Youngblood has held 21 solo exhibitions from 2006 to 2021. Youngblood's first solo exhibition was presented at the Hammer Museum, Hammer Projects: Brenna Youngblood (2006) while attending UCLA's Graduate Program in Art. Following this exhibition, she was included in solo exhibitions at Margo Leavin [Gallery] (2007 & 2008), Susanne Vielmetter (2006 & 2008) and Tilton Gallery (2014 & 2017) with prominent art dealer Jack Tilton. Exhibitions with Scottish art dealer Honor Fraser at Honor Fraser Gallery were held in (2011, 2013 & 2016). Exhibitions were presented in Paris and Brussels with esteemed French art dealer Nathalie Obadia at Galerie Nathalie Obadia (2013, 2015 & 2017). She has also been a part of 96 group exhibitions from 2004 to 2023. Many of Youngblood's exhibitions have been shown largely in Los Angeles and New York City. She is represented by Roberts Projects, Tilton Gallery and Galerie Nathalie Obadia. Her work is included in the collections of the Seattle Art Museum, Los Angeles Museum of Art, the Museum of Contemporary Art, Hammer Museum, The Studio Museum of Harlem, Fundación/Colección Jumex, Pomona College Museum of Art, Mead Art Museum at Amherst College, JP Morgan Chase Art Collection, Kadist Foundation, Eileen Harris Norton, Creative Artists Agency, The Blake Byrne Collection, Art, Design, and Architecture Museum at UC Santa Barbara. She was included in the 2019 traveling exhibition Young, Gifted, and Black: The Lumpkin-Boccuzzi Family Collection of Contemporary Art.
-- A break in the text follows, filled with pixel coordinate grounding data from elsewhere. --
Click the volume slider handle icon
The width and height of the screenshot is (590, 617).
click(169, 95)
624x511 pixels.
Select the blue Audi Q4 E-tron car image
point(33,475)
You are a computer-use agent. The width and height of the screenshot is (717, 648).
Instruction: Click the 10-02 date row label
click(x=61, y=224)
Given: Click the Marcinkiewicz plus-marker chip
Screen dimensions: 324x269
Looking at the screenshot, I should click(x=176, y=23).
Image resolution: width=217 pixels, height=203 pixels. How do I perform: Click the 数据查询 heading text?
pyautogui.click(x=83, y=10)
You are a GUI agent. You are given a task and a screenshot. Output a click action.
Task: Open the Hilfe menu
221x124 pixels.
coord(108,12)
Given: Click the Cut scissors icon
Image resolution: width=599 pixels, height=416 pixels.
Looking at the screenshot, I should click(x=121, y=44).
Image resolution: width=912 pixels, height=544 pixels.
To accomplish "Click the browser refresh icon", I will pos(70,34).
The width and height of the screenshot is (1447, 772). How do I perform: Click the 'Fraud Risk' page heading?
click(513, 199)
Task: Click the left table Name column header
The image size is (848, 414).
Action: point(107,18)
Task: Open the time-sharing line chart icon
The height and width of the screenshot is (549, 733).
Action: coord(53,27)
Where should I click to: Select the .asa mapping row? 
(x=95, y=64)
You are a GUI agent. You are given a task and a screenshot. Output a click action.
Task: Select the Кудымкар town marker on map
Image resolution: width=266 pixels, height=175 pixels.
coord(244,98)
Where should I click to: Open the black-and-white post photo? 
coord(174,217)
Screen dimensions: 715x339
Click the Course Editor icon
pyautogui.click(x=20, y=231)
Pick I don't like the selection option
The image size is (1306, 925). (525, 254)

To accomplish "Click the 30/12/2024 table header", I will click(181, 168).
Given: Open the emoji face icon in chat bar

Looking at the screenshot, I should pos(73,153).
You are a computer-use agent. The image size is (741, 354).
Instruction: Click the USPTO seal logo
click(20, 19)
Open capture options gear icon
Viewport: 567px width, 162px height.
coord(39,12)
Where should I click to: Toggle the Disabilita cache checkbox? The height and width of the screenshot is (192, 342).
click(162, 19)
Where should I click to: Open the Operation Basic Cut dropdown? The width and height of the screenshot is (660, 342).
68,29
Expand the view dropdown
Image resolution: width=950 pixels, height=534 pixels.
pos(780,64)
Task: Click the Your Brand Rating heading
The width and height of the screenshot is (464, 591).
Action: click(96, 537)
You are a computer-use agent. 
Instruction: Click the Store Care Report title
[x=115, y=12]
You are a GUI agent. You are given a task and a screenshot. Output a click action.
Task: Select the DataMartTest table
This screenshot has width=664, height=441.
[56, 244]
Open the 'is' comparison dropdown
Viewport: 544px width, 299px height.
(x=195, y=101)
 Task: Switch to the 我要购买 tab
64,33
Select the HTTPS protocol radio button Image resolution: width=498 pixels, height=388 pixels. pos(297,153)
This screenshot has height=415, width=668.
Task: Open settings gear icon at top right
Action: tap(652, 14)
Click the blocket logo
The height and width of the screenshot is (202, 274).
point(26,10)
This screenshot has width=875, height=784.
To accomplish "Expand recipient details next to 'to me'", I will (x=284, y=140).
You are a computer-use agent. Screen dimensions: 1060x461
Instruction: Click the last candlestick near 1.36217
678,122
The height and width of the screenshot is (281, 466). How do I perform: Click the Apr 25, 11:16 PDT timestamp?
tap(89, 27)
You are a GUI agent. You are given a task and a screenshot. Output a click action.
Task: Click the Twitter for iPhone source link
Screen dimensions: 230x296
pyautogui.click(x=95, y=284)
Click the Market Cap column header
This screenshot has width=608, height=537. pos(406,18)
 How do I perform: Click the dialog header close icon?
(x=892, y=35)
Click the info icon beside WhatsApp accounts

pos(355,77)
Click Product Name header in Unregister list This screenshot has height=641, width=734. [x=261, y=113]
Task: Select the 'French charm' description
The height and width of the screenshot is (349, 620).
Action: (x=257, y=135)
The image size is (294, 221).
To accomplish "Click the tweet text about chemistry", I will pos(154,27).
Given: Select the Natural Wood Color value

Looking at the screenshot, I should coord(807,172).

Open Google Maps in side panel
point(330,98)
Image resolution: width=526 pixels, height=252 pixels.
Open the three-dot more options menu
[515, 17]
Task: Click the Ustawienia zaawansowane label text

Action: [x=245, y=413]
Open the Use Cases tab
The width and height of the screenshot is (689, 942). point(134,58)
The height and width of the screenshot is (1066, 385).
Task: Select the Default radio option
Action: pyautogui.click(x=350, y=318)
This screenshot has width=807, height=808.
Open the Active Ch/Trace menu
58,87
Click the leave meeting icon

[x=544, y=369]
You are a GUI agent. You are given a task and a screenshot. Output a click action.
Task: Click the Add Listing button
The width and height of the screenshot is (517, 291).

As a prolific artist Youngblood's one-person exhibitions of her work have been presented at the Seattle Art Museum, Seattle, WA (2015); Pomona College Museum of Art, Claremont, CA (2015); Contemporary Art Museum, St. Louis, MO (2014); Wignall Museum, Rancho Cucamonga, CA (2007); and the Hammer Museum, Los Angeles, CA (2006). Her work has been included in thematic exhibitions such as Sonic Rebellion: Music as Resistance, Museum of Contemporary Art Detroit, Detroit, MI (2017); Face to Face: Los Angeles Collects Portraiture, California African American Museum, Los Angeles, CA (2017); The Future is Abstract, Harvey B. Gantt Center for African American Arts + Culture, Charlotte, NC (2017); L.A. Exuberance: New Gifts by Artists, Los Angeles County Museum of Art, Los Angeles, CA (2016); AFRICA FORECAST: Fashioning Contemporary Life, Spelman College Museum of Fine Art, Atlanta, GA (2016); A Shape That Stands Up, Art + Practice, Los Angeles, CA (2016); Wasteland, Los Angeles Nomadic Division, Paris, France (2016); Hard Edged, California African American Museum, Los Angeles (2015); Selections from the Permanent Collection, Museum of Contemporary Art, Los Angeles (2014); Rites of Spring, Contemporary Arts Museum, Houston, TX (2014); Murmurs: Recent Contemporary Acquisitions, Los Angeles County Museum of Art, Los Angeles (2013); Fore, The Studio Museum in Harlem, New York, NY (2012); Made in L.A., Hammer Museum, Los Angeles (2012); Unfinished Paintings, Los Angeles Contemporary Exhibitions, Los Angeles (2011); With You I Want to Live, Fort Lauderdale Museum of Art, Fort Lauderdale, FL (2009); California Biennial, Orange County Museum of Art, Newport Beach, CA (2008); and Blacks In and Out of the Box, California African American Museum, Los Angeles, CA (2007).

==Awards==
- 2015 Seattle Art Museum Gwendolyn Knight/Jacob Lawrence Prize
- 2014 The Hermitage Artist Retreat, Englewood, FL
- 2012 Los Angeles County Museum of Art Young Talent Award/AHAN Award.